帝光中学校バスケットボール部。
部員数は100を超え全中3連覇を誇る超強豪校。その輝かしい歴史の中でも特に「最強」と呼ばれ、無敗を誇った10年に1人の天才が5人同時にいた世代は「キセキの世代」と呼ばれている。
が、「キセキの世代」には奇妙な噂があった。誰も知らない、試合記録も無い、にもかかわらず、天才5人が一目置いていた選手がもう1人、「幻の6人目」がいたと。
本編
誠凛バスケ部入部(1巻/テレビアニメ1Q)
創設2年目の誠凛高校バスケットボール部は全国制覇を目標に掲げていた。
この部は去年、主将の日向順平、司令塔の伊月俊ら選手はもちろん、監督の相田リコも含め全員が1年生だったが、IH(インターハイ)都予選決勝リーグにまで出場していた。
そこに「キセキの世代」の「幻の6人目(シックスマン)」黒子テツヤとアメリカ帰りの大型新人火神大我が入部する。
実力が一目瞭然の火神とは対照的に、身体能力で劣る黒子は普段から存在に気付かないほど影の薄い選手だった。

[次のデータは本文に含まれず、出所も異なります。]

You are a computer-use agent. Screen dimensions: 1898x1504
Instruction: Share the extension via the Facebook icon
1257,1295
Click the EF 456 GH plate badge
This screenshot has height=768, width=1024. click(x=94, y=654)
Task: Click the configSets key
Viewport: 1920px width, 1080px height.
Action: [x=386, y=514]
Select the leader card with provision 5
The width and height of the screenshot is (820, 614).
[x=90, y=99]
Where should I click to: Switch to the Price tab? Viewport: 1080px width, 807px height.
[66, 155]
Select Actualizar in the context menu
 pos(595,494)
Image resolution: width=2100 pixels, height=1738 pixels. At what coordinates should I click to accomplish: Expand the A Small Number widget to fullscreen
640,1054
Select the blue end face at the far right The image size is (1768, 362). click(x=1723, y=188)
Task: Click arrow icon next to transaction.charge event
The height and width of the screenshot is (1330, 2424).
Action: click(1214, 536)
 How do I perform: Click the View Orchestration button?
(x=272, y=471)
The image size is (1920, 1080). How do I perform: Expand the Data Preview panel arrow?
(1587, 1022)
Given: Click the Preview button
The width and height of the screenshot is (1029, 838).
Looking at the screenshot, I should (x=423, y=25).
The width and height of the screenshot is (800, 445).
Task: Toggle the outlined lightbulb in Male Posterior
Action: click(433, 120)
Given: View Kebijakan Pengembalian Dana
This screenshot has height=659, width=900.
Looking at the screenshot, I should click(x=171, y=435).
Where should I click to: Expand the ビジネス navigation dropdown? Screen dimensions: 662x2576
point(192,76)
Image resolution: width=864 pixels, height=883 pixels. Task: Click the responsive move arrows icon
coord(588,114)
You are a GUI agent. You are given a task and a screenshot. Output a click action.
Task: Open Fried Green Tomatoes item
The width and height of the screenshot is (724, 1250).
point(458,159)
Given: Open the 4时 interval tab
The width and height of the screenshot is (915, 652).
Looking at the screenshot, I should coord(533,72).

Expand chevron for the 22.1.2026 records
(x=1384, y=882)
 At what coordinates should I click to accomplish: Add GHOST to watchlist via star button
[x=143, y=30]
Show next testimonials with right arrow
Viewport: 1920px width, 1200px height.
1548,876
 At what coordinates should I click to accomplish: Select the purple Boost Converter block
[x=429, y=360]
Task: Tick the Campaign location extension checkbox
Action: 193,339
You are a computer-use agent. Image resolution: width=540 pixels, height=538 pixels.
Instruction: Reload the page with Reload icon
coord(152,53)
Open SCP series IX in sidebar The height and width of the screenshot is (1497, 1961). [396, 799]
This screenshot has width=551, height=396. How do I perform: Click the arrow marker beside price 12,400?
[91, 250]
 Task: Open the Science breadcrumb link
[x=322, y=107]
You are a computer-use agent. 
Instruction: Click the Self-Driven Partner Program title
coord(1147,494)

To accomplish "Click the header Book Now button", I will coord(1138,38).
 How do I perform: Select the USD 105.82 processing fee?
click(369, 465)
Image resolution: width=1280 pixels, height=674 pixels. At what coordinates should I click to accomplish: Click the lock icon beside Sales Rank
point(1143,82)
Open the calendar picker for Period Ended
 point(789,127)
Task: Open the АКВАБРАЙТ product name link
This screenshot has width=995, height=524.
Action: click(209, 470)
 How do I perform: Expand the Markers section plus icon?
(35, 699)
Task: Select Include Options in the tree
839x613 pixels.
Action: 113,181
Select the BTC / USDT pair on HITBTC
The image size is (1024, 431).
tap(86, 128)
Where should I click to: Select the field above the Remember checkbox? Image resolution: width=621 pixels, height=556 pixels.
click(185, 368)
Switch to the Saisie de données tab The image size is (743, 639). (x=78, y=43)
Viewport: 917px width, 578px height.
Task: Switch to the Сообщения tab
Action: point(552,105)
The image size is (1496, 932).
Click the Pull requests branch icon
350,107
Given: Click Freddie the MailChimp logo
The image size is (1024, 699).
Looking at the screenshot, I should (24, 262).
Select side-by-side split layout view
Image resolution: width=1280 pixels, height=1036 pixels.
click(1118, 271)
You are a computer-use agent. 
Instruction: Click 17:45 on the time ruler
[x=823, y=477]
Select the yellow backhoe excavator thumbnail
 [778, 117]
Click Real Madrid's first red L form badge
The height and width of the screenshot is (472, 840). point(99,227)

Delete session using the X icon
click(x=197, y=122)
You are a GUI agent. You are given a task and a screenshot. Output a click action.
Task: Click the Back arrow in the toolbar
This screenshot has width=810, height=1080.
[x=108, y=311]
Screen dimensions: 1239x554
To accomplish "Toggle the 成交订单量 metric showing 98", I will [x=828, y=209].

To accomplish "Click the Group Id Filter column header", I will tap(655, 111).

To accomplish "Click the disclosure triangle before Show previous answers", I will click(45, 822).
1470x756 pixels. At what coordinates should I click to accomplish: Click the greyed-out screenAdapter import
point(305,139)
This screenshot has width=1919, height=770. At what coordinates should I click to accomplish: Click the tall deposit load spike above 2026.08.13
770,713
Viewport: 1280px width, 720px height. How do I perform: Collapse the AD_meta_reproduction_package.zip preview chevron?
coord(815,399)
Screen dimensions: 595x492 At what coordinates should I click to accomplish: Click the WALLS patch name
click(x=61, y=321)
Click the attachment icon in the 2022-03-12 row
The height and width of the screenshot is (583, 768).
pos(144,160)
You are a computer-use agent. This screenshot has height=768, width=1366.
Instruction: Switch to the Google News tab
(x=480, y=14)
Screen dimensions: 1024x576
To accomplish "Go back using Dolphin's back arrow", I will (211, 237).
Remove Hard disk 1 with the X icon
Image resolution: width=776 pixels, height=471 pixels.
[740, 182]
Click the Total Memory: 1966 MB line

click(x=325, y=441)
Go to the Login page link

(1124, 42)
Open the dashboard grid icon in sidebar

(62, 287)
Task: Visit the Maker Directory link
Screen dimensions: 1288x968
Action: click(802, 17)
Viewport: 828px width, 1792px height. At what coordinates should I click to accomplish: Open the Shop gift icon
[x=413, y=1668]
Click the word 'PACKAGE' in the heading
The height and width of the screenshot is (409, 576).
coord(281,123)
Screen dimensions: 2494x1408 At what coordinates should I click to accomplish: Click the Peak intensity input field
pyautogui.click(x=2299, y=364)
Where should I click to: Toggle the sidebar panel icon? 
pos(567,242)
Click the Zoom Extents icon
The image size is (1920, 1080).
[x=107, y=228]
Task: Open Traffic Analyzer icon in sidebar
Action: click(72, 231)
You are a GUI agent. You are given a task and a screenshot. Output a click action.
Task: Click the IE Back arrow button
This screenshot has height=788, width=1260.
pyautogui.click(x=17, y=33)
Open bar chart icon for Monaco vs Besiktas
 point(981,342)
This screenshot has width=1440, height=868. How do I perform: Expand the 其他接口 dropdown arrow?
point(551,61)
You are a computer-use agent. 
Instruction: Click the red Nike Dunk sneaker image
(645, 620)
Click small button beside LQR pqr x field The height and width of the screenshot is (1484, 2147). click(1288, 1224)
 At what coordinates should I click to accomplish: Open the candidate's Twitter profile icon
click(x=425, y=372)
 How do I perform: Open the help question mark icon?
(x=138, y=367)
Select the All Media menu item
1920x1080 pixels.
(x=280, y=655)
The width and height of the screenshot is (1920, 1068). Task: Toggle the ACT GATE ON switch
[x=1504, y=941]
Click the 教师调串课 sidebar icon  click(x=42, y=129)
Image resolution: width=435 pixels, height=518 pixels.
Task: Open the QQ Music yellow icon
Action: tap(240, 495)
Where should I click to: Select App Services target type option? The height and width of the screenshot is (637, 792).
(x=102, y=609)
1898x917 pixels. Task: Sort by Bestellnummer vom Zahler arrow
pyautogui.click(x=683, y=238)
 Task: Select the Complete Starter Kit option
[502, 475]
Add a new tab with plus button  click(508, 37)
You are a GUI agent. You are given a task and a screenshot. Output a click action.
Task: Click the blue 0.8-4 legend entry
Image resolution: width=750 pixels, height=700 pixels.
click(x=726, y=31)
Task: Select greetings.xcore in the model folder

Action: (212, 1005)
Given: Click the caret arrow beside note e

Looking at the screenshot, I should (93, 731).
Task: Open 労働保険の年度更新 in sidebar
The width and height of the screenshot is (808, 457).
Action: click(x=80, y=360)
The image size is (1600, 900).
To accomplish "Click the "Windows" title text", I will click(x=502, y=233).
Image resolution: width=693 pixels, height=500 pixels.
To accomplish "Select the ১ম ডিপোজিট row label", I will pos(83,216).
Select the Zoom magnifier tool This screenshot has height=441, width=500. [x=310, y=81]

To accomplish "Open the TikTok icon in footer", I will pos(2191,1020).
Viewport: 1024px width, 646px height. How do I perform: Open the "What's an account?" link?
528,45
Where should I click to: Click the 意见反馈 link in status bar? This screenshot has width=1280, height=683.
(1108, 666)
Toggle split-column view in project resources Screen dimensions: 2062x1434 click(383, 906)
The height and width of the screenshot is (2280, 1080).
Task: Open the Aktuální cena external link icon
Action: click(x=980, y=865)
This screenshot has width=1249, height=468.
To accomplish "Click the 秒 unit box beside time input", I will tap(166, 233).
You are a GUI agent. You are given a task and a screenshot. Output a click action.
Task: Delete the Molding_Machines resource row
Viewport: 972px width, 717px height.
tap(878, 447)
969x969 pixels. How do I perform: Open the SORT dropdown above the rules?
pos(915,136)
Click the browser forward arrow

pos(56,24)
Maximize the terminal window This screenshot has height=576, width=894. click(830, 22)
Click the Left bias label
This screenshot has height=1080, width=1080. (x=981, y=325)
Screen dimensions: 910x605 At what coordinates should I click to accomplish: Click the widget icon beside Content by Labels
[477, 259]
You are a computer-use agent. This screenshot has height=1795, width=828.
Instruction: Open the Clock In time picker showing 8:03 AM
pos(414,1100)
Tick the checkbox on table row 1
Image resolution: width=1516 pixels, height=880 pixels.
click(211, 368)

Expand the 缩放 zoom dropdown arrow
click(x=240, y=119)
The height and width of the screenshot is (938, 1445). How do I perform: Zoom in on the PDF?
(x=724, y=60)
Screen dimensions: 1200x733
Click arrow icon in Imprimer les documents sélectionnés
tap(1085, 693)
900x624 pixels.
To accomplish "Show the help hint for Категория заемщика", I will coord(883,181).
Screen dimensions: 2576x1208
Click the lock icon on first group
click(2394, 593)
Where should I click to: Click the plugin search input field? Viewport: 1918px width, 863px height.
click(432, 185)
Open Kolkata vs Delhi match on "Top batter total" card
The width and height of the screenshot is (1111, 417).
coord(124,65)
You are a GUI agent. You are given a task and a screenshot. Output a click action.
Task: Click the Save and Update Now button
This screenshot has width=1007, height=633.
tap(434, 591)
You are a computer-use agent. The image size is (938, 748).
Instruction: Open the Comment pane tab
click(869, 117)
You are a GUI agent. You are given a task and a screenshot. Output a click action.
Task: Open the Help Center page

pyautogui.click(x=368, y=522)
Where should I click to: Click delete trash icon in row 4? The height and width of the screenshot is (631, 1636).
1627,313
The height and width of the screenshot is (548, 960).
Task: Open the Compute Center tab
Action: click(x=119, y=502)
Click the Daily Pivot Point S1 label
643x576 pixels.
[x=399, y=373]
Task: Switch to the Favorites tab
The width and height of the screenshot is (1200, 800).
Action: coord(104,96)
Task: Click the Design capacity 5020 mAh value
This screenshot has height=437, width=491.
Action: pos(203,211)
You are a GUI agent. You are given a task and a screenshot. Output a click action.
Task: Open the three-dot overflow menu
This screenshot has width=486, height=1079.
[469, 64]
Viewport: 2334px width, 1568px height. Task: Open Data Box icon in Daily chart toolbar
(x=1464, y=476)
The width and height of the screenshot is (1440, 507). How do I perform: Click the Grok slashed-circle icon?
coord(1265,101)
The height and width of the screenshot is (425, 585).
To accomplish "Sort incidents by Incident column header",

しかし、黒子は練習試合を通じて視線誘導の能力を存分に発揮し、存在感のなさを逆手に取った見えないパス回しでチームメイトを圧倒する。
やがて2人は黒子を影、火神を光とするプレイスタイルを確立していく。
そして共にキセキの世代を倒し、日本一になることを約束する。
練習試合 誠凛-海常戦(1-2巻/テレビアニメ2Q-5Q)
キセキの世代・黄瀬涼太擁する海常高校との練習試合が決まった。
当初誠凛はただの調整役扱いだったが、火神がリングをダンクで壊したのを契機に黄瀬が出場して本格的な試合となる。
見た技を瞬時にコピーし自分のものにする黄瀬は、火神が挑むたびに同じ技で反撃。
火神は黒子と連携プレイで対抗するが、元々40分フルには視線誘導を維持できない黒子は負傷したこともあり一時退場。
黒子は第3Q終盤から再出場し再び激しく点を取り合う。
最後は試合終了と同時に火神がダンクを決め、誠凛が勝利する。
インターハイ東京都予選(2-6巻/テレビアニメ6Q-18Q)
誠凛バスケ部はIH東京都予選に出場し、トーナメントを勝ち進んでいく。
誠凛-正邦戦(3巻/テレビアニメ8Q-10Q)
IH予選準決勝の相手は、古武術の動きをバスケに取り入れ、去年誠凛を破った強豪校 正邦高校。
前半はギリギリの試合展開だったが、誠凛は秀徳戦に備えるために黒子と火神を下げる。
後半からは2年生メンバーが活躍し、古武術の独特のクセへの対応が追いつき、雪辱を果たす。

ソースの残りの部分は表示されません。